The program supports multiple test cases, and for each test case, it generates a solution using the Genetic Algorithm.



## Genetic Algorithm Implementation



The Genetic Algorithm implemented in this program follows these key steps:



1. **Chromosome Representation**: The algorithm uses a binary, one-dimensional chromosome to represent the solution. Each gene in the chromosome represents whether an item is selected (1) or not (0) to be included in the knapsack.



2. **Population Initialization**: The initial population of solutions is created using a user-defined population size.
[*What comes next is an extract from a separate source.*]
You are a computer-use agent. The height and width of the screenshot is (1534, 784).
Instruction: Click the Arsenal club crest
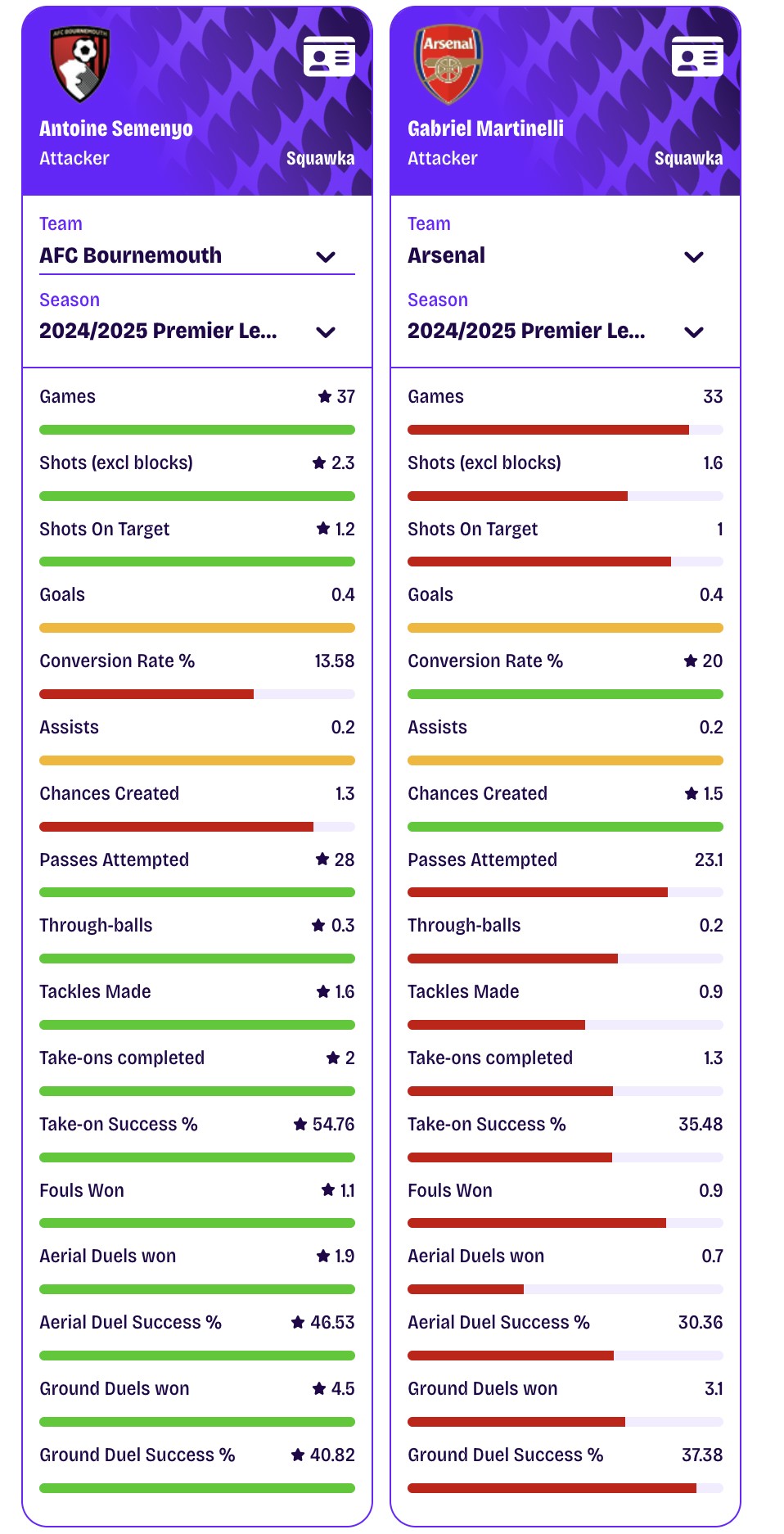(x=448, y=64)
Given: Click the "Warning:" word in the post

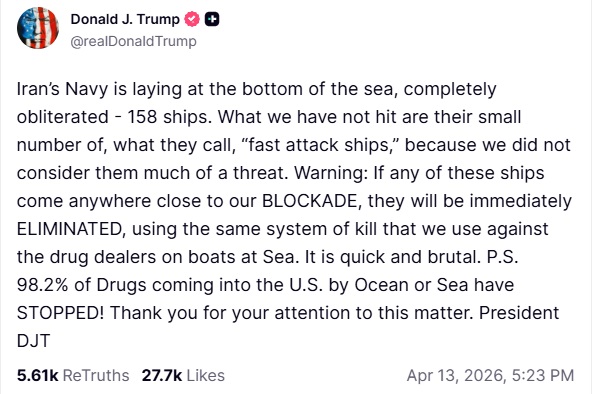Looking at the screenshot, I should pos(331,173).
Each solution is randomly generated, ensuring that it satisfies the constraints of the problem.



3. **Individual Evaluation**: The fitness of each solution in the population is evaluated based on its total value. The fitness function calculates the total value of the selected items in the knapsack.



4. **Selection**: The selection process, known as roulette whale selection, chooses the parent solutions with a higher probability of selection based on their rank in the population. Solutions with higher fitness have a better chance of being selected for reproduction.



5. **Crossover**: The crossover operation combines genetic material from two parent solutions to create offspring solutions. The program uses a one-point crossover technique to create new solutions.



6. **Mutation**: The mutation operation introduces random changes in the offspring solutions to maintain diversity in the population. The mutation rate is a user-defined parameter that determines the probability of a gene being flipped.



7. **Reproduction**: The new offspring solutions replace the previous generation solutions in the population, ensuring the population size remains constant.



8. **Termination**: The algorithm continues iterating through the steps mentioned above for a specified number of generations or until a termination condition is met. In this program, the termination condition is the completion of a fixed number of iterations (e.g., `numOfIterations`).



## Usage



To use this program, follow the steps below:



1. Prepare an input file in the specified format with the test cases and their details.



2. Compile the C++ program, ensuring that the necessary dependencies are installed.



3. Run the compiled program, providing the input file as input.



4. The program will output the results for each test case, including the selected items, their weights, and values.



## Parameters



The Genetic Algorithm implemented in this program uses the following parameters:



- `populationSize`: The size of the population (e.g., `1374`).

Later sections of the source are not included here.